My current Landcruiser, which I bought in March to replace the last one, which replaced one before that, which replace the one before that...yes there's a theme.  :Thumbsup:  

I replace them every 2.5-3 years as I do about 60-70,000 kms a year. Have done over a million kms in Landcruisers now, and have yet to have one have an major issue - and they spend a lot of time off road and tow heaps.

This one is mint, one owner from new, never been off road. Until, I got my hands on it - it spent most of last week wearing chains towing a trailer around the hills. Just waiting on my bull bar and under body protection plates to arrive from Aussie, then I can put my winch and lights on. 





This was my last one;





This was my one before that;





Cheers
Josh

----------


## gadgetman

> My current Landcruiser, which I bought in March to replace the last one, which replaced one before that, which replace the one before that...yes there's a theme.  
> 
> I replace them every 2.5-3 years as I do about 60-70,000 kms a year. Have done over a million kms in Landcruisers now, and have yet to have one have an major issue - and they spend a lot of time off road and tow heaps.
> 
> This one is mint, one owner from new, never been off road. Until, I got my hands on it - it spent most of last week wearing chains towing a trailer around the hills. Just waiting on my bull bar and under body protection plates to arrive from Aussie, then I can put my winch and lights on. 
> 
> 
> Attachment 71870
> 
> ...


Have you joined the LCA club yet? "My name is Josh. I have another Landcruiser."

----------


## JoshC

:Grin:

----------


## rambo rem700

Awesome josh. Would love one of those

Sent from my SM-G920I using Tapatalk

----------


## gimp

> Attachment 71606
> The ol Prado


 @ROKTOY 3.0 or 2.4?

----------


## ROKTOY

> @ROKTOY 3.0 or 2.4?


unfortunately it is the 2.4. I have done a few little mods to keep it cool and it just keeps going... slowly.....

----------


## Bonecrusher

> Attachment 71723Attachment 71724
> it was shiney when I first got it now its more matt and dented


My daughter is still flogging a 94 JLX around the Auckland Motorways 250K and still counting she drives it like it's stolen ...... usually has a surf board tucked away in it

----------


## tiroatedson

Get to drive this one today...usual driver is away. 

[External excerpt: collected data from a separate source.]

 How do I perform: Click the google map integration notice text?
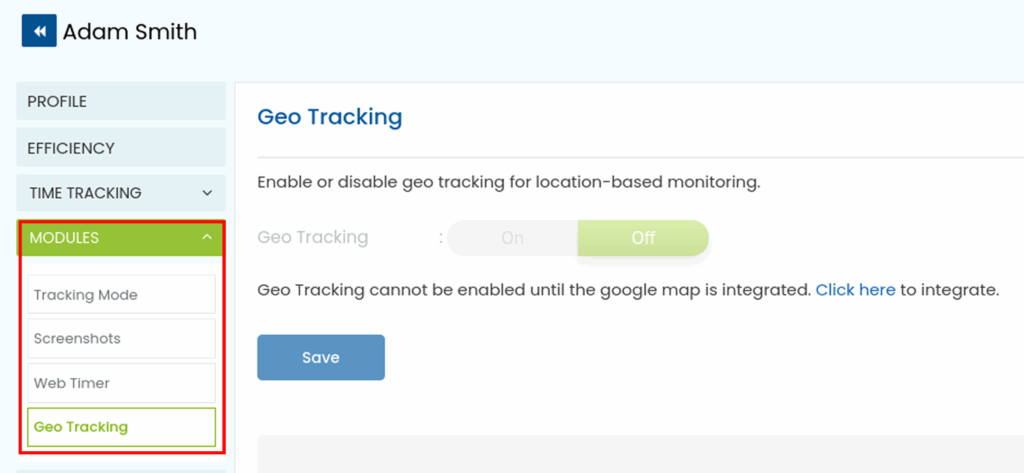click(533, 291)
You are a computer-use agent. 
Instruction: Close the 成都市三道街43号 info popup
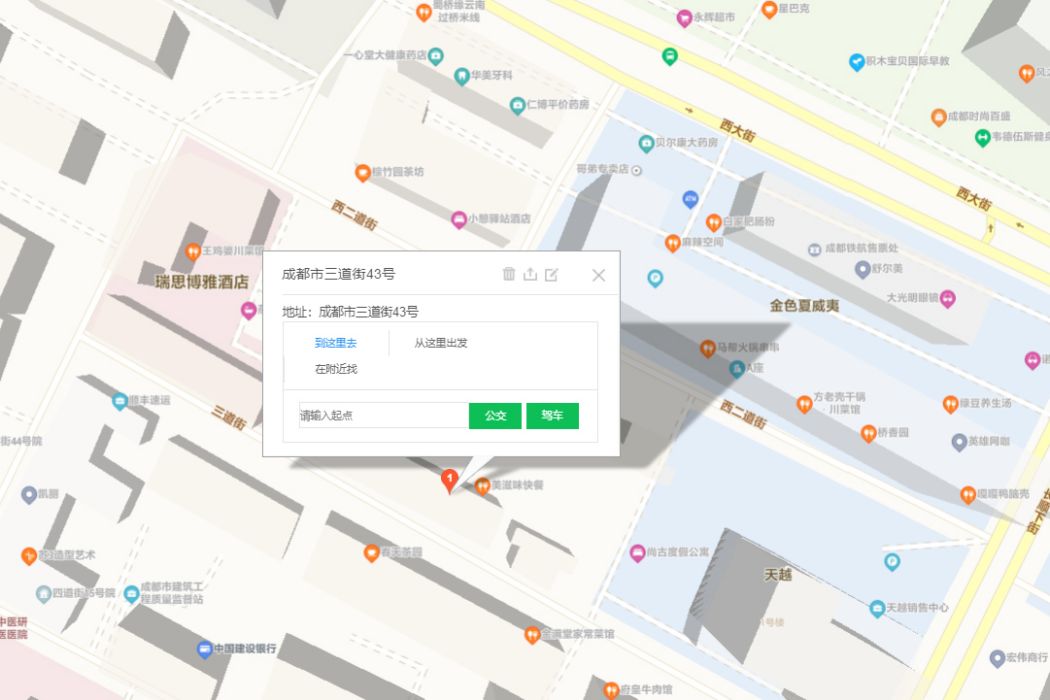point(599,275)
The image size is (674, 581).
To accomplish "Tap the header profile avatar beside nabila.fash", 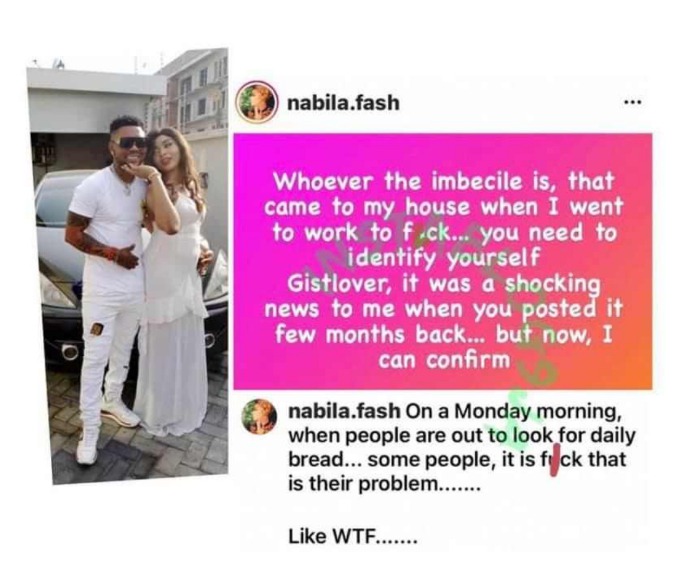I will [256, 102].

Sent from my iPhone using Tapatalk

----------


## 300winmag

One of my little tractors :Grin:

----------


## DPT

Does this count? was my ride for all of like 10 min.......

----------


## 223nut

I''d say that counts

----------


## GravelBen

I don't seem to have any photos of it in its normal dirty state, just a token drive-up-a-bank from the day I bought it. Should probably take it somewhere interesting and take some better photos.

----------


## 300winmag

> like to see you going down the southern motorway in the fast lane in this.


It's a lot faster in reverse, you have to be very careful when people are working/walking around site.

----------


## veitnamcam

> It's a lot faster in reverse, you have to be very careful when people are working/walking around site.


I have always wondered what is the purpose of the triangle lugged track over the more usual grouser plate?

----------


## veitnamcam

> they are swamp tracks usually a lot noiseier than normal grousers and not as nice to travel long distance tracking down the road.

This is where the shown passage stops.